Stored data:
# # # #
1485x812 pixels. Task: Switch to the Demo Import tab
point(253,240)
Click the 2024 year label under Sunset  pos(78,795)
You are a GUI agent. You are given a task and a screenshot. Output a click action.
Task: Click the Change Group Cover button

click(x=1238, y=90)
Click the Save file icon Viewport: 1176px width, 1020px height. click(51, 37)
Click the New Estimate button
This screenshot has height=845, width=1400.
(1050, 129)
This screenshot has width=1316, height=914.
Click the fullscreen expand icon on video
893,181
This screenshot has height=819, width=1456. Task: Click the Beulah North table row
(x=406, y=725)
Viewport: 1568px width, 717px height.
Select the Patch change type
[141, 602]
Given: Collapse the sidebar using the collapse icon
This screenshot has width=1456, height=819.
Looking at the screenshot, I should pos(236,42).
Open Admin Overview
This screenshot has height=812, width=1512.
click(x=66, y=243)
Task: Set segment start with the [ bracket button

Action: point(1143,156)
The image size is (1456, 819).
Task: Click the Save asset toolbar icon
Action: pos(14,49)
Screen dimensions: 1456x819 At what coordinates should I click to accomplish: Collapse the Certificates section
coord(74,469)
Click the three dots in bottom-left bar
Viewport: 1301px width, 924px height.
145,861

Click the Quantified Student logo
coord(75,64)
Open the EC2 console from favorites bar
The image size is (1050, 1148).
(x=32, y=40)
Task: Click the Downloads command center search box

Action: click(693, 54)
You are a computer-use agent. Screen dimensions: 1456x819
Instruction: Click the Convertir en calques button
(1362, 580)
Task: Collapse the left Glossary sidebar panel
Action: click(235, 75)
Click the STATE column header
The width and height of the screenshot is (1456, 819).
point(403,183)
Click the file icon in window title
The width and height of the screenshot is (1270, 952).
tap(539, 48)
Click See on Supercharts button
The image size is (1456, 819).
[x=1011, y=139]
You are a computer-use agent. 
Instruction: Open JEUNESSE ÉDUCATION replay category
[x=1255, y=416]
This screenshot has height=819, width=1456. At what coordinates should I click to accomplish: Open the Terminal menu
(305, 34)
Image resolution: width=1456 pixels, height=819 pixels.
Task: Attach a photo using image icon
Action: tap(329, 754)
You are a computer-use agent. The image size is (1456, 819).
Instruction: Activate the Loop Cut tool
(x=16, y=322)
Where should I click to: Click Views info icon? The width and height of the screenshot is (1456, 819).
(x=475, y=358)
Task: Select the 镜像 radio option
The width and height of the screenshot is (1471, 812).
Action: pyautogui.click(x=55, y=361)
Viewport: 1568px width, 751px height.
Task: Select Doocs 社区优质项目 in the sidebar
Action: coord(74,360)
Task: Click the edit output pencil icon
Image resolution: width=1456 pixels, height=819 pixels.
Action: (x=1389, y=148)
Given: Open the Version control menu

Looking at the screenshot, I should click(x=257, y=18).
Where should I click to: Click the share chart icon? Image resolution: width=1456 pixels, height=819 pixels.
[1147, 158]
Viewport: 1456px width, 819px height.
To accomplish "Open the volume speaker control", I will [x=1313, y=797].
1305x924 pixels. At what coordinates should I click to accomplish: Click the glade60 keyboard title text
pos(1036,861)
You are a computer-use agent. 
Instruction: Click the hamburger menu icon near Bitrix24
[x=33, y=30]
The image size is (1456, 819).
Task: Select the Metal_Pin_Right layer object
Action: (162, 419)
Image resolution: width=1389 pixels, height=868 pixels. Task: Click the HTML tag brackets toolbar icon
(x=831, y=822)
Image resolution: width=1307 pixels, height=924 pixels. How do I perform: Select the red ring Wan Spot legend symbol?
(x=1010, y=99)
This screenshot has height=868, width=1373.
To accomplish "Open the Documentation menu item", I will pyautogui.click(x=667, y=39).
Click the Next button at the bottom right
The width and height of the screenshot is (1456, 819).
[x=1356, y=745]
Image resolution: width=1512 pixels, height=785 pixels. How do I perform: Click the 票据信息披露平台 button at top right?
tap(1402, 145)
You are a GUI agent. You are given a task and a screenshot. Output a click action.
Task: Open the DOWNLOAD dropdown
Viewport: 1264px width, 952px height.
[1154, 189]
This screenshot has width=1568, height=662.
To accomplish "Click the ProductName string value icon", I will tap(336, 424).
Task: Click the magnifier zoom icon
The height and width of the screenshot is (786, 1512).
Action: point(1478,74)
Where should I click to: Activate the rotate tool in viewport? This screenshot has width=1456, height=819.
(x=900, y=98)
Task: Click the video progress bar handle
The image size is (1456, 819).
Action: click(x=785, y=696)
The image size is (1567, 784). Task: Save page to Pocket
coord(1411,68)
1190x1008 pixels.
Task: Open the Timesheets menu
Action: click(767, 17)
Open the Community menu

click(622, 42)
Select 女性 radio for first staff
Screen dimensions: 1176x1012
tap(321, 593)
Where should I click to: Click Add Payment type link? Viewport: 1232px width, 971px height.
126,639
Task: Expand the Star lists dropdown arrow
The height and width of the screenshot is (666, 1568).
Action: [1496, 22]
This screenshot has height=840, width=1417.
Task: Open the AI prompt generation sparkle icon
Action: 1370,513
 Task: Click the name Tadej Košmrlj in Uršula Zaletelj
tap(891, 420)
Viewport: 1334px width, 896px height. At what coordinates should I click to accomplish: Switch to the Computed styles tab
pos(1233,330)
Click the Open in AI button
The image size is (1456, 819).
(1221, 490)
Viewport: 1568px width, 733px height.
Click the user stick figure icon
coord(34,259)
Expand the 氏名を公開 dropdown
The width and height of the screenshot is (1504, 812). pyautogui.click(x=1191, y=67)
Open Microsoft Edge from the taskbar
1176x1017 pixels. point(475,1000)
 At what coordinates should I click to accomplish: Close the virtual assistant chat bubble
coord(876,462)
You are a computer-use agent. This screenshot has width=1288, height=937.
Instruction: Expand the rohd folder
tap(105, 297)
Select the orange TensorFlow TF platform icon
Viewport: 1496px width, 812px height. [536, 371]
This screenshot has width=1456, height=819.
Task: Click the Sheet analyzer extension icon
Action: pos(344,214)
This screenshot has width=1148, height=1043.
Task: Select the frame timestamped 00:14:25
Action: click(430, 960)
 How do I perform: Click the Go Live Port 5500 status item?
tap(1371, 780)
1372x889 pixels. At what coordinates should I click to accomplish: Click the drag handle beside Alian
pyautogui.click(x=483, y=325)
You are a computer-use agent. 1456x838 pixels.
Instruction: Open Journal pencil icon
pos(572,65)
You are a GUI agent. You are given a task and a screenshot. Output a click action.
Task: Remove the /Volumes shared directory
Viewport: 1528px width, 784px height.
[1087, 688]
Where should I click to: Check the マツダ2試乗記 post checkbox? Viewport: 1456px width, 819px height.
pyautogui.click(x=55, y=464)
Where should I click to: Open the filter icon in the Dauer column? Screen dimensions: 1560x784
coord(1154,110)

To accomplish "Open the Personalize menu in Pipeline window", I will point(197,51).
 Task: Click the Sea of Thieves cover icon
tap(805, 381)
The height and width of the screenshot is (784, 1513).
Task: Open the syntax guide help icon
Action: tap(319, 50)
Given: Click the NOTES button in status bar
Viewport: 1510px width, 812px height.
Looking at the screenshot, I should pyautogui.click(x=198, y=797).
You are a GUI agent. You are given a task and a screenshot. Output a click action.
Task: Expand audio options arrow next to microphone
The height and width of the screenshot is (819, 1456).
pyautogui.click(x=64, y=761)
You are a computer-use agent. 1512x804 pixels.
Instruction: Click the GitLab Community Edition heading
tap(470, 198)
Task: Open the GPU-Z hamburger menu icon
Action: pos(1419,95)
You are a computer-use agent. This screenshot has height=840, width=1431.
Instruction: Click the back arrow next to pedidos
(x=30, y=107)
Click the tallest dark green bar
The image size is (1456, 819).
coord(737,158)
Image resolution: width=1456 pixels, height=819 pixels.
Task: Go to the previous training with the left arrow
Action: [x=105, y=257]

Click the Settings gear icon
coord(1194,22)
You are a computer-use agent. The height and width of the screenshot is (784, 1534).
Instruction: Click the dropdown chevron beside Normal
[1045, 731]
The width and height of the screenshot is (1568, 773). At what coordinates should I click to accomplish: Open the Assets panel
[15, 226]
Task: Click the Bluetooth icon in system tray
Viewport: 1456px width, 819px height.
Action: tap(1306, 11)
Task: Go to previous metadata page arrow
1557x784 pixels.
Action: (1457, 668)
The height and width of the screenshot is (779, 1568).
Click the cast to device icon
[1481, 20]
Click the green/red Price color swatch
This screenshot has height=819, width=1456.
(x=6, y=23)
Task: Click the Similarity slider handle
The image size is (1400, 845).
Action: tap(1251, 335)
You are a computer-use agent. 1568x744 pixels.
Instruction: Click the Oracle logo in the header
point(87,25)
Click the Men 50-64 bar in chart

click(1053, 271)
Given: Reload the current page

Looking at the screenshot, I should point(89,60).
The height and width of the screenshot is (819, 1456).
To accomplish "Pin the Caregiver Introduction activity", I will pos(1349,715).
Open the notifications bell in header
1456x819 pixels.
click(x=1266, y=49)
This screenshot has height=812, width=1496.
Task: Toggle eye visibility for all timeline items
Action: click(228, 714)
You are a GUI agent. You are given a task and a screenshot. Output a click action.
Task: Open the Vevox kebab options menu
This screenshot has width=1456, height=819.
# # # #
=== Problem ===
Restate verbatim the first line above and all lines after it through the line containing "This screenshot has width=1316, height=914."; omit the rest.

=== Solution ===
1485x812 pixels. Task: Switch to the Demo Import tab
point(253,240)
Click the 2024 year label under Sunset  pos(78,795)
You are a GUI agent. You are given a task and a screenshot. Output a click action.
Task: Click the Change Group Cover button

click(x=1238, y=90)
Click the Save file icon Viewport: 1176px width, 1020px height. click(51, 37)
Click the New Estimate button
This screenshot has height=845, width=1400.
(1050, 129)
This screenshot has width=1316, height=914.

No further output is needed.